The Middle East and North Africa region remains favorable, and NESR continues to be focused on its stated goals of delivering profitable revenue growth, execution efficiency, technology expansion, debt reduction and working capital efficiency to drive future financial performance.
On behalf of management, I would like to thank our entire workforce for their outstanding efforts in delivering these results, together with our directors, shareholders and banking consortium for their continued support. The future for NESR continues to look good.
Now, I'll turn the call back to Sherif.
Thanks, Stefan. Let me conclude by highlighting our key takeaways from the quarter. First, I would like to leave you with our belief that we will continue to outperform the broader MENA market. Not only is there further runway for core business expansion, but we've also achieved tangible progress in our ROYA platform development, and expect this to be both a meaningful growth contributor and also returns accretive over the coming years.
We will continue to have new partners to introduce their technologies from North America to the region, with tailored solutions for our customer similar success as we have had with Cactus, Phoenix, Scout, Beyond and others.

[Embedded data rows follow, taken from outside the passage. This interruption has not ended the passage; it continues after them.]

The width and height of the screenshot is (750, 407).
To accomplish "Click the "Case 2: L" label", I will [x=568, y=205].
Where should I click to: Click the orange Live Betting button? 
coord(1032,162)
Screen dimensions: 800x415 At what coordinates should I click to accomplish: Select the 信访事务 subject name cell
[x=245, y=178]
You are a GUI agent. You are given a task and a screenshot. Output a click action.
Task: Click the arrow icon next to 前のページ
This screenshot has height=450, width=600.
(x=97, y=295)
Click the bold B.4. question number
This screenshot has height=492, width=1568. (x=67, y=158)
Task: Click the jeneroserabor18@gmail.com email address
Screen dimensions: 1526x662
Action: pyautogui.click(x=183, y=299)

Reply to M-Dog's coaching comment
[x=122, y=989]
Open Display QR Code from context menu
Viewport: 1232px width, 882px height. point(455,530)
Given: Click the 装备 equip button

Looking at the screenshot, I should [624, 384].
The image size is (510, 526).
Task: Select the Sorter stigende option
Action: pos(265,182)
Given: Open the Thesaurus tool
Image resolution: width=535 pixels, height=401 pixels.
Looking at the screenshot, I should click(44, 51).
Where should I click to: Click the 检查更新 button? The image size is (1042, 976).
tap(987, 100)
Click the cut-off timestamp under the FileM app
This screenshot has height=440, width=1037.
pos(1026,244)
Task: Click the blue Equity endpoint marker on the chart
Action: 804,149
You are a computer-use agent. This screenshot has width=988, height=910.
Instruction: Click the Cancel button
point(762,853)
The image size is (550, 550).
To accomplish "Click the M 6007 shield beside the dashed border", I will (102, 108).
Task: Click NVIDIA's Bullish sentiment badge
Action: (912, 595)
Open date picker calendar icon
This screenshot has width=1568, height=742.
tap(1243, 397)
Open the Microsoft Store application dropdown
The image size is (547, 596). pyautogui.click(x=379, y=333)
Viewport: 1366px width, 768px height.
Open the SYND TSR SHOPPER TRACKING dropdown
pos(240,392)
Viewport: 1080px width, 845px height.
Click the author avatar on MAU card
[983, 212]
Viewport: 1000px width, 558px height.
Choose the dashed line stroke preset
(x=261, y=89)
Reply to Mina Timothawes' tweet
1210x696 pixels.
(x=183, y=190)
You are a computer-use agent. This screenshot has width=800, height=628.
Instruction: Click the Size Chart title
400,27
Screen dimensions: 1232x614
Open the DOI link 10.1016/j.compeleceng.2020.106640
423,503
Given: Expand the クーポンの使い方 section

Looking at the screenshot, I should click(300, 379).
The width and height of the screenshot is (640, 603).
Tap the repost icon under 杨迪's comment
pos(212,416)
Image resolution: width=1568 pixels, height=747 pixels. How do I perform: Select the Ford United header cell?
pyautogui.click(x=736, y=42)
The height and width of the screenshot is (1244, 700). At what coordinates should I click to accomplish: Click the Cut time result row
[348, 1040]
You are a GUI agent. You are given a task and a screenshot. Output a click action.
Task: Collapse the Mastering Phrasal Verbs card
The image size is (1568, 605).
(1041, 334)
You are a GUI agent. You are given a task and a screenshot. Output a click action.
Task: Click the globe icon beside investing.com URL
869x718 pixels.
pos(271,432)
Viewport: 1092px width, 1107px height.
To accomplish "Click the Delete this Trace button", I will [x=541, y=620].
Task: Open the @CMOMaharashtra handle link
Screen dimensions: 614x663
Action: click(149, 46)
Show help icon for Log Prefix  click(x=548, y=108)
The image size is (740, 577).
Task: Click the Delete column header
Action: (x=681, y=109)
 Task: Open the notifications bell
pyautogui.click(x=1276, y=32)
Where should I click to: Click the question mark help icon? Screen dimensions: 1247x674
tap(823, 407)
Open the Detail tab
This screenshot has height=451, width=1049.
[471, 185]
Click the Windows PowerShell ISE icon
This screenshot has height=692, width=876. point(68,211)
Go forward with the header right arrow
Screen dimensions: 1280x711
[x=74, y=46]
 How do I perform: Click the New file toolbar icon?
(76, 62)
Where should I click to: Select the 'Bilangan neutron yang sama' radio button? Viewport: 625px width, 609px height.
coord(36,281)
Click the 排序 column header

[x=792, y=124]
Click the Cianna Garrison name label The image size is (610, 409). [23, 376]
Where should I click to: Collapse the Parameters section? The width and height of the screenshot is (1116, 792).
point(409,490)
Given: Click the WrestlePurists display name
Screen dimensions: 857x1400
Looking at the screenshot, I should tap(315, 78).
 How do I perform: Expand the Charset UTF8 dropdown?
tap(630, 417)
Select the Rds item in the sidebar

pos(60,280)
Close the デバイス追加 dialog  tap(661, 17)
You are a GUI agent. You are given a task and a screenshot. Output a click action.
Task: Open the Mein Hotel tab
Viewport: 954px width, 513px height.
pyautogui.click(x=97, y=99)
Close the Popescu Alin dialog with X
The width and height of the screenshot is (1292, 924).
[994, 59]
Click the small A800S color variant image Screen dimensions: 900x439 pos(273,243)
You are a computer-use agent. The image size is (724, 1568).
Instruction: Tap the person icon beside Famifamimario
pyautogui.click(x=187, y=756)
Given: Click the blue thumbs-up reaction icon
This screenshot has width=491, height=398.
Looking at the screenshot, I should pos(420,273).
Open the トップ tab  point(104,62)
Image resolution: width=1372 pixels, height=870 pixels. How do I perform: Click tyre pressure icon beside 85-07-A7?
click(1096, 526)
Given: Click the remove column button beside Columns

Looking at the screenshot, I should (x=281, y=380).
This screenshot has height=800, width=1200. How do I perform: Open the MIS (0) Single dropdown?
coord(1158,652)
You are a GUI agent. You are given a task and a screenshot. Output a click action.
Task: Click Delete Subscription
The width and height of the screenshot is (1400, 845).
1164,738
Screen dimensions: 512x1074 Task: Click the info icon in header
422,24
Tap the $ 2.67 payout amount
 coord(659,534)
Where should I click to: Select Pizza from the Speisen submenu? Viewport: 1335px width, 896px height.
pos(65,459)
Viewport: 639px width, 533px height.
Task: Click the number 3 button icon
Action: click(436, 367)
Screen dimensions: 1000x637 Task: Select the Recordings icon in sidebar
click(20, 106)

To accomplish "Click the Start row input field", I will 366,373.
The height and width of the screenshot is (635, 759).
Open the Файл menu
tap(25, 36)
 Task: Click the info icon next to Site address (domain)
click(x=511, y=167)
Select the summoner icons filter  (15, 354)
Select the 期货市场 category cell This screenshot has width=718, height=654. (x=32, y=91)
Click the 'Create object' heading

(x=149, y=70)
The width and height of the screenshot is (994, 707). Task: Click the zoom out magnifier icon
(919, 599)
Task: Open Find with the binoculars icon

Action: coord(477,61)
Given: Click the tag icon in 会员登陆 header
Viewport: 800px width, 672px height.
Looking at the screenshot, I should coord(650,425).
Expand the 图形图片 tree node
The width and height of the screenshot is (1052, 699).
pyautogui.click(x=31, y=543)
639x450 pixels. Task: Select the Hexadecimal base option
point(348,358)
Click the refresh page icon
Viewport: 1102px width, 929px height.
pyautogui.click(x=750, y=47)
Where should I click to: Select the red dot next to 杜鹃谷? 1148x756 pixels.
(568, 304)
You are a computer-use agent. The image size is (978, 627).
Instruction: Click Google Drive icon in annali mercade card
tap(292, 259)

Our NEDA segment and specifically our water and mineral portfolio, are where some of the most interesting work in the company is being done. And our strategic investment in Salttech follows several years of successful piloting and mineral recovery success. Now we need to take the water business to the next level and scale the execution.
I would like to close by thanking all of our employees, their families and our valued customers and partners for their continued support. I couldn't be more excited about the future for NESR. Looking forward to see many of you tomorrow at the NASDAQ building, where we have several key of our executive and manager flew from the region to New York to present our technologies and engage with all of you.
And with that, I pass over the call to the operator for your question. Donna?
[Operator Instructions] Today's first question is coming from David Anderson of Barclays.
I'm doing great. I'm glad to have you back formally here and I look forward to tomorrow night's event. So maybe just first question is maybe if you could just kind of give us a little overview of what's going on in Saudi. It's been sort of a complicated year, offshore going down, onshore coming up, a lot of focus on gas. I feel like they're kind of slowing a bit. Can you just sort of give us the overview of what's happened this year so far in Saudi and how you see that changing over the next 12 months?
Yes. Thanks, David. So as outlined clearly by Saudi Aramco and obviously, the leadership there is after they put down the maximum sustainable capacity from 13 million to 12 million where they had a plan to add 1 million barrel to go to 13-million-barrel total capacity by having 800,000 coming from offshore and 200,000 coming from land. And that plan was postponed to only be 12 million. So they released the planned increased rigs. So as for people that are familiar with Saudi, Saudi used to be 60 jack-ups approximately, which is very high.
And the plan was to go all the way to 91. They almost reached it. And then they -- after that decision, they started releasing the offshore jack-ups that were planned for the 800,000-barrel additional capacity, which basically being postponed. So that when the release of rigs started to happen, and this took place earlier this year.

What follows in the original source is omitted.